Kentaro Nakakura and Yoshiyuki Ohmori are undoubtedly the two main legs of the film. Both characters are born losers, but endearing and charismatic ones, and one could easily identify with them. The secondary characters are also noteworthy, highlighting Gaijiro Saito, Sei Hiraizumi, Mika Takahashi and Hachirô Oka. The character within the movie called Daimon, played by Rikiya Yasuoka is one of the fundamental pillars of the story, leaving several of the best moments of the film, in addition to Rikiya Yasuoka’s brilliant performance, who, although his character is despicable, we end up getting fond of him.
Miike here decides to narrate the film in a more immovable way so to speak, with less movement from the usual hand held camera tactics that is sometimes common in direct to video productions. Seiho Maruyama’s cinematography itself is not a big deal either, but the frames are clean and crafted with care, with well-executed camera movements and panning. Furthermore, the editing is also something to consider when watching the movie, it helps considerably when it comes to the crazyness and the surrealism of the story as a whole.
“Osaka Tough Guys” is a delirious, grotesque and, on numerous occasions, surreal comedy trip. The progress of the two friends in a decadent yakuza clan is a chain of gags where there is no time for rest, whose engine is almost always an eschatological or a sexual one (or both at the same time). A mix between childish humor in its simplicity and perverted way in its intentions, gifted with expressive resources taken from the manga and even meta-linguistic elements (the scene in which one of the characters destroys a karaoke with its songs is worth admiring).

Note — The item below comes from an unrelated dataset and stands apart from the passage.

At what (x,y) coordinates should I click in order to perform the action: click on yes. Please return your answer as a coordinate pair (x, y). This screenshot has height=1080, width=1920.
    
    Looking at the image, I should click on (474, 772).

Inaddition, deep down “Osaka Tough Guys” also offers a bleak picture of the few options of Japanese youth. Product of a poor and corrupt education system, Makoto and Eiji are cannon fodder for the yakuza clans, who recruit their members from a youth of stunted past and little future. Makoto’s girlfriend sees how her aspirations to become a movie star lead her to be used as an involuntary actress in illegal pornographic productions sponsored by the yakuza. Even the clan to which the protagonists belong has to make use of absurd businesses and shameful cheating in a decadent society in which elegance and honor have long been lost. The film uses the most absurd humor as an elusive formula to portray a reality that is too crude and depressing.
“Osaka Tough Guys” turns out to be one of Takashi Miike’s most essential works before being known as the great Takashi Miike. His absurd humor worthy of Stephen Chow’s films makes it a most enjoyable and entertaining journey with the most amusing “Terminator 2” homage included; pay attention to it, you will never forget it.